§ **READING TEXT**:
What compositions, then, would our mythic citizens of 1955 prefer—can’t you see them crowding around the concert grand piano listening to the old-fashioned strains as we listen to-day when some musical antiquarian gives a recital of Scarlatti, Couperin, Rameau on a clavecin! Still, as Mozart and Bach are endurable now, there is no warrant for any supposition that Chopin would not be tolerated a half century hence. Fancy those sprightly, spiritual, and very national dances, the mazurkas, not making an impression! Or at least two of the ballades! Or three of the nocturnes! Not to mention the polonaises, preludes, scherzos, and etudes. Simply from curiosity the other night—I get so tired playing checkers—I went through all my various editions of Chopin—about ten—looking for trouble. I found it when I came across five mazurkas in the key of C-sharp minor. I have arrived at the conclusion that this was a favorite tonality of the Pole. Let us see.

Two studies in Op. 10 and 25, respectively; the Fantaisie-Impromptu, Op. 66; five Mazurkas, above mentioned; one Nocturne, Op. 27, No. 1; one Polonaise, Op. 26. No. 1; one Prelude, Op. 45; one Scherzo, Op. 39; and a short second section, a cantabile in the E major Scherzo, Op. 54; one Valse, Op. No. 2—are there any more in C-sharp minor? If there are I cannot recall them. But this is a good showing for one key, and a minor one. Little wonder Chopin was pronounced elegiac in his tendencies—C-sharp minor is a mournful key and one that soon develops a cloying, morbid quality if too much insisted upon.

The Mazurkas are worthy specimens of their creator’s gift for varying not only a simple dance form, but also in juggling with a simple melodic idea so masterfully that the hearer forgets he is hearing a three part composition on a keyboard. Chopin was a magician. The first of the Mazurkas in C-sharp minor bears the early Op. 6, No. 2. By no means representative, it is nevertheless interesting and characteristic. That brief introduction with its pedal bass sounds the rhythmic life of the piece. I like it; I like the dance proper; I like the major—you see the peasant girls on the green footing away—and the ending is full of a sad charm. Op. 30, No. 4, the next in order, is bigger in conception, bigger in workmanship. It is not so cheerful, perhaps, as its predecessor in the same key; the heavy basses twanging in tenths like a contrabasso are intentionally monotone in effect. There is defiance and despair in the mood. And look at the line before the last— those consecutive fifths and sevenths were not placed there as a whim; they mean something. Here is a Mazurka that will be heard later than 1955! By the way, while you are loitering through this Op. 30 do not neglect No. 3, the stunning specimen in D-flat. It is my favorite Mazurka.

§ **RECORDS PROVIDED**:

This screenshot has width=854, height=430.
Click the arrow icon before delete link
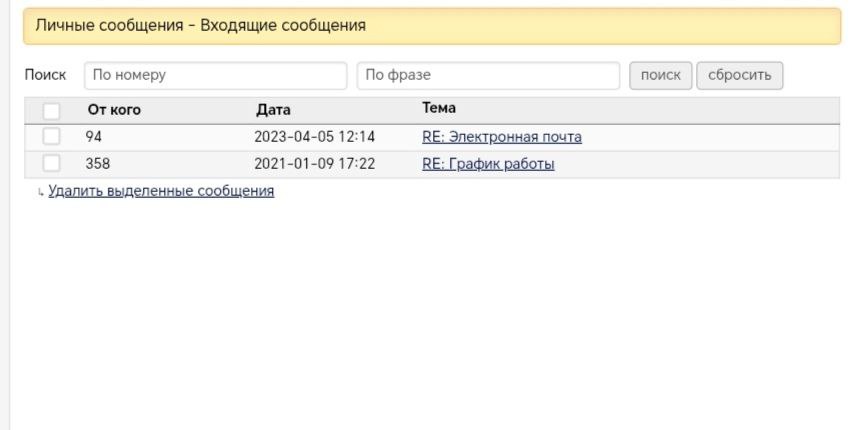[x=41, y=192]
==
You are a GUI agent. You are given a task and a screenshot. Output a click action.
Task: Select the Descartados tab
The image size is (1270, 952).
---
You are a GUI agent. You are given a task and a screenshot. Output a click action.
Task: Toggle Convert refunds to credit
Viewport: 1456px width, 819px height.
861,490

§ **TASKS AND EXERCISES**:
A. In the passage on Chopin's C-sharp minor works, what opus number does the first of the Mazurkas in that key bear?
B. Repeat the portion of the passage on Chopin's C-sharp minor works from "Two studies in" up to and including "much insisted upon.".

§ **EXERCISE RESULTS**:
A. Op. 6, No. 2.

B.
Two studies in Op. 10 and 25, respectively; the Fantaisie-Impromptu, Op. 66; five Mazurkas, above mentioned; one Nocturne, Op. 27, No. 1; one Polonaise, Op. 26. No. 1; one Prelude, Op. 45; one Scherzo, Op. 39; and a short second section, a cantabile in the E major Scherzo, Op. 54; one Valse, Op. No. 2—are there any more in C-sharp minor? If there are I cannot recall them. But this is a good showing for one key, and a minor one. Little wonder Chopin was pronounced elegiac in his tendencies—C-sharp minor is a mournful key and one that soon develops a cloying, morbid quality if too much insisted upon.